PARKER: Bye bye Bruce, hello trailblazer

Image Credit: Compilation/Jennifer Stahn
June 08, 2015 - 7:29 AM

On Monday morning my Instagram feed exploded with the face (and breasts) of a woman I had never seen before.

“Oh,” I thought to myself, “maybe Fifty Shades of Grey has a new lead actress.”

Only seconds later did I realize that the woman gracing the cover of Vanity Fair and the feeds of tech-obsessed pop culture enthusiasts was Caitlyn Jenner — the new, improved (and female) Bruce Jenner.

For years now, the Olympic medalist has claimed to be struggling with gender identity and after what one can only assume to be a tormented journey, Jenner has openly stepped into a new role — that of Caitlyn; a beautiful busty brunette with the bone structure of a supermodel. Or, I guess, an Olympic athlete.

I wasn’t ill-prepared for the transformation. I’ve been watching Keeping Up with the Kardashians for at least six years, and I saw the Diane Sawyer interview. I guess I just didn’t expect her to be so... authentic. I guess when I thought about Bruce Jenner becoming a woman I expected her to be Bruce Jenner, the woman.

I couldn’t have been more wrong.

Caitlyn is not only no longer Bruce’s body, she is no longer Bruce at all.

In her Vanity Fair interview, Jenner claims to read all of her fan mail and, sometimes, even respond with a personal phone call — something she says Bruce would never have done. Jenner hasn’t only treated this physical and emotional transformation like a gender overhaul; she has used it to rebirth herself as a person with fundamentally different views on life.

It got me thinking about how sad it is that it might take someone a lifetime or thousands of dollars in order to become a better person. Gender identity aside, Caitlyn Jenner seems nicer and happier. Does being nice make you happy or does being happy make you nice? Which came first? And why did Bruce never bother to take the leap while Caitlyn waltzed through the double doors with ease?

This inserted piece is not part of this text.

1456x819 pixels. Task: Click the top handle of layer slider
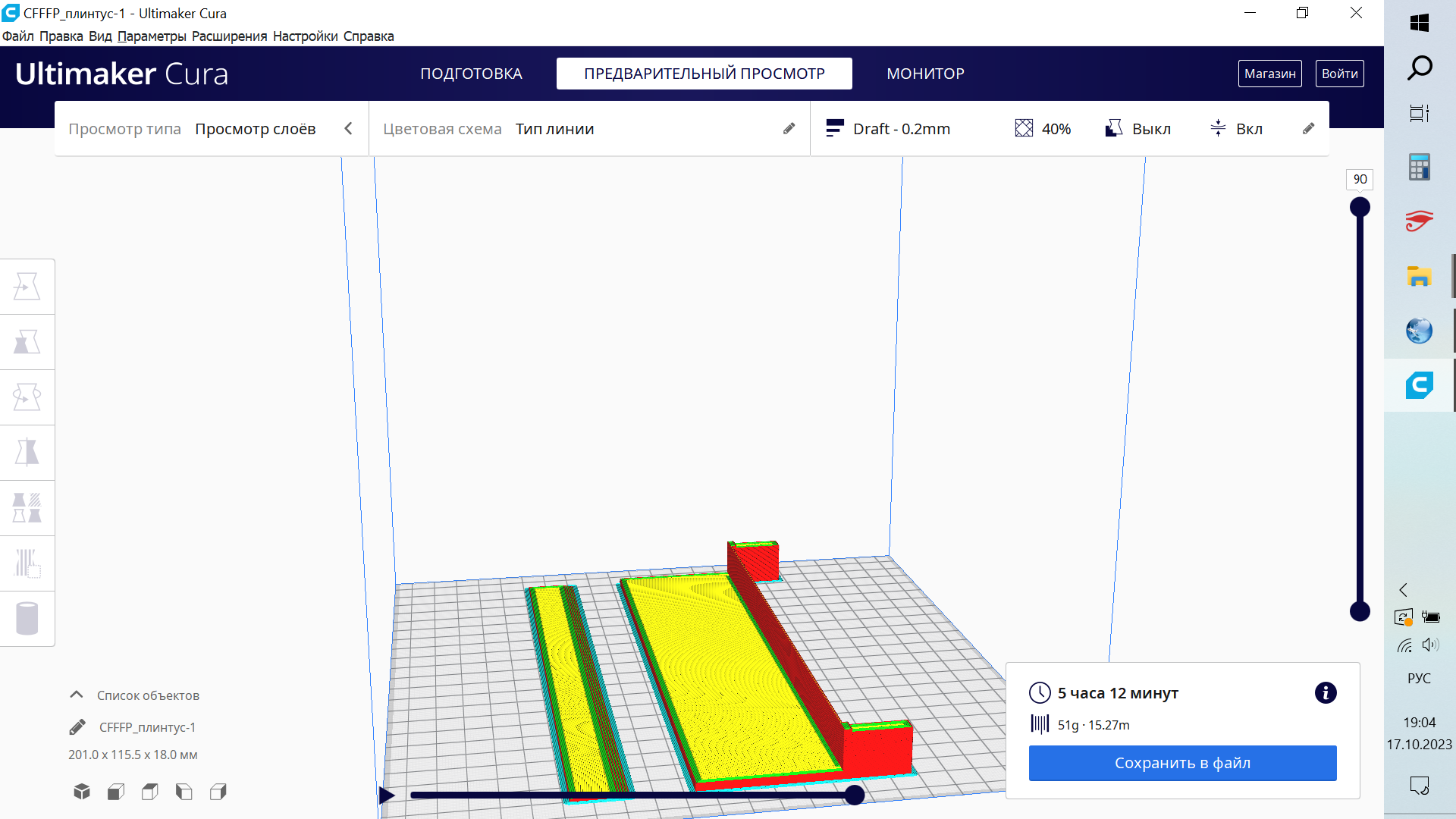coord(1360,207)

The other week I sat talking to a new friend about our commonalities — namely, the obsessive perfectionism that goes into our Instagram accounts — when she threw me for a loop and told me she and her husband decided to leave social media behind in its entirety because it was turning them into people they had no interest in being.

“We just needed to focus on being ourselves, not the people we thought others wanted us to be,” she said — loosely.

Apart from a Twitter account pushing 7 whole tweets and an Instagram account with four pictures — oh yeah and a Vanity Fair cover — Caitlyn seems to be following my friend’s lead. She took the time she needed away from the public eye in order to emerge in full red carpet fashion as her true self.

None of us can say if the amount of publicity the Kardashian-Jenner clan have received over the past dozen years affected the speed at which Caitlyn Jenner wanted to introduce herself to us, if she’s doing it for attention (unlikely), if she still visits Bruce Jenner in her dreams — but it’s neither here nor there anymore.

As far as I’m concerned, the issue of the week isn’t the bold, brave and beautiful Caitlyn — though she is all of those things — it’s the reminder that at any given moment we can choose to be someone different if the person we are is no longer someone we love.

In the words of Caitlyn Jenner’s last tweet, “learn from those who have walked the path before you,” and my, oh my, she has blazed quite the trail.